In a press briefing at the Nirbachan Bhaban on election day afternoon, Election Commissioner Ahsan Habib Khan assured that orders have already been issued to apprehend those involved in the assault on Faizul.
== Mayoral election ==
Abul Khair Abdullah was elected as mayor of the Barishal City Corporation by defeating Islami Andolan candidate Syed Faizul Karim.

| Candidate |  | Party | Votes | % |
|  | Abul Khair Abdullah | Bangladesh Awami League | 87,752 | 62.99 |
|  | Syed Faizul Karim | Islami Andolan Bangladesh | 34,345 | 24.65 |
|  | Kamrul Ahsan | Independent | 7,999 | 5.74 |
|  | Iqbal Hossain Taposh | Jatiya Party (Ershad) | 6,665 | 4.78 |
|  | Mizanur Rahman Bachchu | Zaker Party | 2,546 | 1.83 |
| Total |  |  | 139,307 | 100.00 |
| Valid votes |  |  | 139,307 | 97.98 |
| Invalid/blank votes |  |  | 2,870 | 2.02 |
| Total votes |  |  | 142,177 | 100.00 |
| Registered voters/turnout |  |  | 276,298 | 51.46 |
Source:

== Council election ==
=== Party-wise ===

2023 BCC council election results (party-wise)
| Party |  | Seats |  |  |
| Ward Councilors | Reserved Women Councilors | Total Councilors |
|  | Bangladesh Awami League | 21 | 8 | 29 |
|  | Bangladesh Nationalist Party | 7 | 2 | 9 |
|  | Bangladesh Jamaat-e-Islami | 1 | — | 1 |
|  | Independent | 1 | — | 1 |
| Total |  | 30 | 10 | 40 |

== Aftermath ==
Islami Andolan Bangladesh rejected the results of Barishal and Khulna City Corporation elections over alleged irregularities and assault on a candidate. They also boycotted the upcoming city elections in Rajshahi and Sylhet.

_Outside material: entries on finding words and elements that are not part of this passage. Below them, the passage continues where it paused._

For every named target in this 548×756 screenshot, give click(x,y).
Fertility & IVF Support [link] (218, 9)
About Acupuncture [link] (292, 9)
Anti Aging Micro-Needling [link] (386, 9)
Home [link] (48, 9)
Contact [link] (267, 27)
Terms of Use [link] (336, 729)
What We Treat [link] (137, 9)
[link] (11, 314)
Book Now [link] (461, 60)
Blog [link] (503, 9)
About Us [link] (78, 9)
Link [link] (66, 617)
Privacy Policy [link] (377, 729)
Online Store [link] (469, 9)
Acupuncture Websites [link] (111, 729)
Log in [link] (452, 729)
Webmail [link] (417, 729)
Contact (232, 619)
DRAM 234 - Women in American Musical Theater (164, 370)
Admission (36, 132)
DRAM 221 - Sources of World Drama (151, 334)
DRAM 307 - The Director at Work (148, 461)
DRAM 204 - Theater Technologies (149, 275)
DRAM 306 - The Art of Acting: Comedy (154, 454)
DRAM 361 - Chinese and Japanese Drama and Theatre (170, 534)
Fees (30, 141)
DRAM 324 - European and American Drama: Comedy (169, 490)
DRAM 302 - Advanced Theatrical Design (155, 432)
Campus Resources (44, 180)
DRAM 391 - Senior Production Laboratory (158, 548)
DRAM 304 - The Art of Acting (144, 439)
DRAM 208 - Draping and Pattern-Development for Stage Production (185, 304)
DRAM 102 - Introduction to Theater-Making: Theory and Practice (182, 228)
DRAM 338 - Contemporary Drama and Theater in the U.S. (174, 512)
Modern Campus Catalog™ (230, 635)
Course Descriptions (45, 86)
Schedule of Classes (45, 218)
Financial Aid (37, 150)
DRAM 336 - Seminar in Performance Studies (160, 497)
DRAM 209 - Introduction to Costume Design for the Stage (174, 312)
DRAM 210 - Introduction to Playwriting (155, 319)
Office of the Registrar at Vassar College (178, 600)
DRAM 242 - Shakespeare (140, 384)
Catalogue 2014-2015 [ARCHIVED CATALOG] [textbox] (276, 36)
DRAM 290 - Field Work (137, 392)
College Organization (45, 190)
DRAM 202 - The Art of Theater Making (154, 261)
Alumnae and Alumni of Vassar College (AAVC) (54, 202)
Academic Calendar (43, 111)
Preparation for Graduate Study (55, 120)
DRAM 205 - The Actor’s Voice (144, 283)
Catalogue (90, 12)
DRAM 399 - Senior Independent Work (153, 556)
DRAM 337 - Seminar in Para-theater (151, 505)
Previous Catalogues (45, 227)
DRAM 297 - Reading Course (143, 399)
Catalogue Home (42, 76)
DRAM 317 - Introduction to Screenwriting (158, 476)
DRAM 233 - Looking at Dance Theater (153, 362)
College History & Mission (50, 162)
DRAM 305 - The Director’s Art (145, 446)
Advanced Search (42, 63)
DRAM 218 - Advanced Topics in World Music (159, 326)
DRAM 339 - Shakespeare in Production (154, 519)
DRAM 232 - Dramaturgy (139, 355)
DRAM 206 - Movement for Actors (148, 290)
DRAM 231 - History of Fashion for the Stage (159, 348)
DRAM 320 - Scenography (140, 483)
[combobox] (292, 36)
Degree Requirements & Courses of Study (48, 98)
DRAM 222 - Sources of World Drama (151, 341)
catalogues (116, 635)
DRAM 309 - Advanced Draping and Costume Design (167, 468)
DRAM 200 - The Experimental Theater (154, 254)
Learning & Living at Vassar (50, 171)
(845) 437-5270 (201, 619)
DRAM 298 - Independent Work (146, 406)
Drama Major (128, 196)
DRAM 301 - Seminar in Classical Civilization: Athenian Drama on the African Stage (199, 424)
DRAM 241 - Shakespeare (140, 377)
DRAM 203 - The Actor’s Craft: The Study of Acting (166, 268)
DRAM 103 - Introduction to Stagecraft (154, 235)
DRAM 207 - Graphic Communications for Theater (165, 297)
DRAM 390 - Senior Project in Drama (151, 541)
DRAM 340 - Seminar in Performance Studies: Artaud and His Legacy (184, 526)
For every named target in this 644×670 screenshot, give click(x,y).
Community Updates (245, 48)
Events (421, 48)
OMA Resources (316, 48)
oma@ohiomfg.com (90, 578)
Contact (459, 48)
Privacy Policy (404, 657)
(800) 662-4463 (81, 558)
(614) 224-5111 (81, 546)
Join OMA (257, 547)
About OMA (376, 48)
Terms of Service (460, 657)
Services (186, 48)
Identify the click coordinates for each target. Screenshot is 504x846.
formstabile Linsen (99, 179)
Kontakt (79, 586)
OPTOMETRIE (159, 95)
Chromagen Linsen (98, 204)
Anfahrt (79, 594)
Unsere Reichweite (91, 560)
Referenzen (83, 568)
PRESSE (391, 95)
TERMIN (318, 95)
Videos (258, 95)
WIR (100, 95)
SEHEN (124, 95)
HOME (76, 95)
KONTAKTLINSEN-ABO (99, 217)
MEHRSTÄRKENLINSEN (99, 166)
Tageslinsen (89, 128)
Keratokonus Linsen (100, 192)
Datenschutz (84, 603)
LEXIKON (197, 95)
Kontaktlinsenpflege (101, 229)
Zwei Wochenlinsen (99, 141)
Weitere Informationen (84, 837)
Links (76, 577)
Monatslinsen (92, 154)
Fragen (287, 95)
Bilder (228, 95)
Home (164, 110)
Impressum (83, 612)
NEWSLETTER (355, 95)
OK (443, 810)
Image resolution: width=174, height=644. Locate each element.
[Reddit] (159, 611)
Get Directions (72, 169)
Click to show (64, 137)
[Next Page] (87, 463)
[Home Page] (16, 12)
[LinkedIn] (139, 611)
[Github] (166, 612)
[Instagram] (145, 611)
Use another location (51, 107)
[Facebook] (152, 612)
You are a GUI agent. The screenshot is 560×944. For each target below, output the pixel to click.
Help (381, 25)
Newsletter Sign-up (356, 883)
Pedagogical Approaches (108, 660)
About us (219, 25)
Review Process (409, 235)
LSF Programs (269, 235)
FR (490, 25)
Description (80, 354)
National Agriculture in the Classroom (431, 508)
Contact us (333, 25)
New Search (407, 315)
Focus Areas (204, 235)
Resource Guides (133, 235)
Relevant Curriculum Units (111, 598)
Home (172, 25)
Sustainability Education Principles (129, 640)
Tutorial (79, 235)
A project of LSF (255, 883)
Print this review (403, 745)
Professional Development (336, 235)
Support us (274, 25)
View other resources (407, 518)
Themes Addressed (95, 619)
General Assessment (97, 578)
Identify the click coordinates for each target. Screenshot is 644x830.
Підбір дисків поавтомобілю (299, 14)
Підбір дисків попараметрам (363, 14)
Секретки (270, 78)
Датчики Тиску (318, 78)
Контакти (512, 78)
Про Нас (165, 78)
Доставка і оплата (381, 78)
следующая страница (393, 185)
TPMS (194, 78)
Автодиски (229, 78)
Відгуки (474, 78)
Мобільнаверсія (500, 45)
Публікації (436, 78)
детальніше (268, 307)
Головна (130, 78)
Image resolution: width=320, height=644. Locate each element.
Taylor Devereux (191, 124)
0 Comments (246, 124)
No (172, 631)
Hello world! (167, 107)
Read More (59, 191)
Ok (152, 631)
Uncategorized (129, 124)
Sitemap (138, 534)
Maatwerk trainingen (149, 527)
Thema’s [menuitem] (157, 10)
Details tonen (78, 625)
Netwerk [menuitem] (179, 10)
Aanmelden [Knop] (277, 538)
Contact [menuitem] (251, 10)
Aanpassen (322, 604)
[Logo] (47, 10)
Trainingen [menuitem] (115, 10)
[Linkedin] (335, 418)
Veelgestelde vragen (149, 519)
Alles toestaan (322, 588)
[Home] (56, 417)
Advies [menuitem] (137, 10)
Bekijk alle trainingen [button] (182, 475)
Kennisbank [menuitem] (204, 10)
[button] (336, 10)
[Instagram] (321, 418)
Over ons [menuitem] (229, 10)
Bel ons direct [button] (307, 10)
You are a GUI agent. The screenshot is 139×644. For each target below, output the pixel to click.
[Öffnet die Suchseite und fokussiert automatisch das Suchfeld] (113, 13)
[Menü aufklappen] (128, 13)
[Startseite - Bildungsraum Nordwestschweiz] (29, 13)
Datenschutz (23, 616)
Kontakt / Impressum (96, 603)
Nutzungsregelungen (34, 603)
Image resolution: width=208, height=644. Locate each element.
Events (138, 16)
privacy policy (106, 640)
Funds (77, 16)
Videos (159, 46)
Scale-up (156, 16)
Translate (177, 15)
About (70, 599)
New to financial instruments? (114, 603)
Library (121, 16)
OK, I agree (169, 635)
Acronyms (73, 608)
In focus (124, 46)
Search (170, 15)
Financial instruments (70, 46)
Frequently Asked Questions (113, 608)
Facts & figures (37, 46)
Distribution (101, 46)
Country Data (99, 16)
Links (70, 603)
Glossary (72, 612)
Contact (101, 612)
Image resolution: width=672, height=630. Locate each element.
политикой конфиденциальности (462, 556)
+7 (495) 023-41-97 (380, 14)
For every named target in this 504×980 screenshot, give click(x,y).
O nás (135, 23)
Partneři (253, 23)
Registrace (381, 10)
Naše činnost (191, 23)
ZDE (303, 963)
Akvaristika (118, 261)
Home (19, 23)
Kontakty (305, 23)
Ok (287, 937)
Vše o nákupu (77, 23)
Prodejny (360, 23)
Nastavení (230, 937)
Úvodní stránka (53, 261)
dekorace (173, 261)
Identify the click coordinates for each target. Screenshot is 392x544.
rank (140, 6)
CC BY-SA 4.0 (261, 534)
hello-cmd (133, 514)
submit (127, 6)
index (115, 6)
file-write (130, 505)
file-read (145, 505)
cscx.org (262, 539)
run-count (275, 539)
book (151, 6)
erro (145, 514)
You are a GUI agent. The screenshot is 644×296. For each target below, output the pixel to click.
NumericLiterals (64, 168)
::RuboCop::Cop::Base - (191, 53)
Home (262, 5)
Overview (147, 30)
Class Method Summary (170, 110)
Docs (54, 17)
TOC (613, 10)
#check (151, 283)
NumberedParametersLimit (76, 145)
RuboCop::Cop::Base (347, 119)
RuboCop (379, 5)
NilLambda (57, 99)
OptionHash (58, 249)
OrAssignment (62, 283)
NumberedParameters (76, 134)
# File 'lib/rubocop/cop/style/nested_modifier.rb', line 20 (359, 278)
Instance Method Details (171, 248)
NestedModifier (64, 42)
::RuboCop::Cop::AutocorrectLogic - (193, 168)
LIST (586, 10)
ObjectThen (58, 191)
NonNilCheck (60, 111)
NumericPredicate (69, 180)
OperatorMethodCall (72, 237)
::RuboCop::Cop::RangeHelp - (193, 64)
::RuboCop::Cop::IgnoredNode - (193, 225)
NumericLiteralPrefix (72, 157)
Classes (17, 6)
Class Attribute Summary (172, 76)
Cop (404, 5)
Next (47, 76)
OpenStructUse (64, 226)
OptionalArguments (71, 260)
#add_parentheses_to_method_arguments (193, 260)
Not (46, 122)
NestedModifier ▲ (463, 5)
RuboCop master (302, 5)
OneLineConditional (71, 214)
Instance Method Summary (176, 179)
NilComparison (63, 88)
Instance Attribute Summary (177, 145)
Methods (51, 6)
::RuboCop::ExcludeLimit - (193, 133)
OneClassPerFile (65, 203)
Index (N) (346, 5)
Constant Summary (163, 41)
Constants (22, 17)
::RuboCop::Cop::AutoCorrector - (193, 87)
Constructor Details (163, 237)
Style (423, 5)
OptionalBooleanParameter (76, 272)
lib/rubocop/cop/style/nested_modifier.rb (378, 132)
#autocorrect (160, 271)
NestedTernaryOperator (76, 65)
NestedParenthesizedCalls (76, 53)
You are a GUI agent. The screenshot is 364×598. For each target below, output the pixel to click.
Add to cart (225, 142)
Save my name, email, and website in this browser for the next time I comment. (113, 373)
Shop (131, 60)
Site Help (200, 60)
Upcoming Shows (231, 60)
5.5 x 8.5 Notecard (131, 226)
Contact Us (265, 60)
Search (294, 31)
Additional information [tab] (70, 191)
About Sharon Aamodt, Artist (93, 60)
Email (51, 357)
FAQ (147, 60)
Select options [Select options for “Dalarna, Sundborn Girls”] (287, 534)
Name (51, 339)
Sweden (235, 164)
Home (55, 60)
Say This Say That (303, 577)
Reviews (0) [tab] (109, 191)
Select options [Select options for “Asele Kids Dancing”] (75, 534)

BNP Secretary General Mirza Fakhrul Islam Alamgir criticizes attack on Islami Andolan candidate Syed Faizul Karim during elections and said it has been proved once again that credible elections are never possible under the current illegal government. Fakhrul strongly denounced the incident and blamed the ruling party cadres for it.

In a press briefing, Jatiya Party candidate Iqbal Hossain Taposh commented that BNP's decision to boycott election was right and also condemned the attack on the mayoral candidate of the Islami Andolan and demanded speedy justice.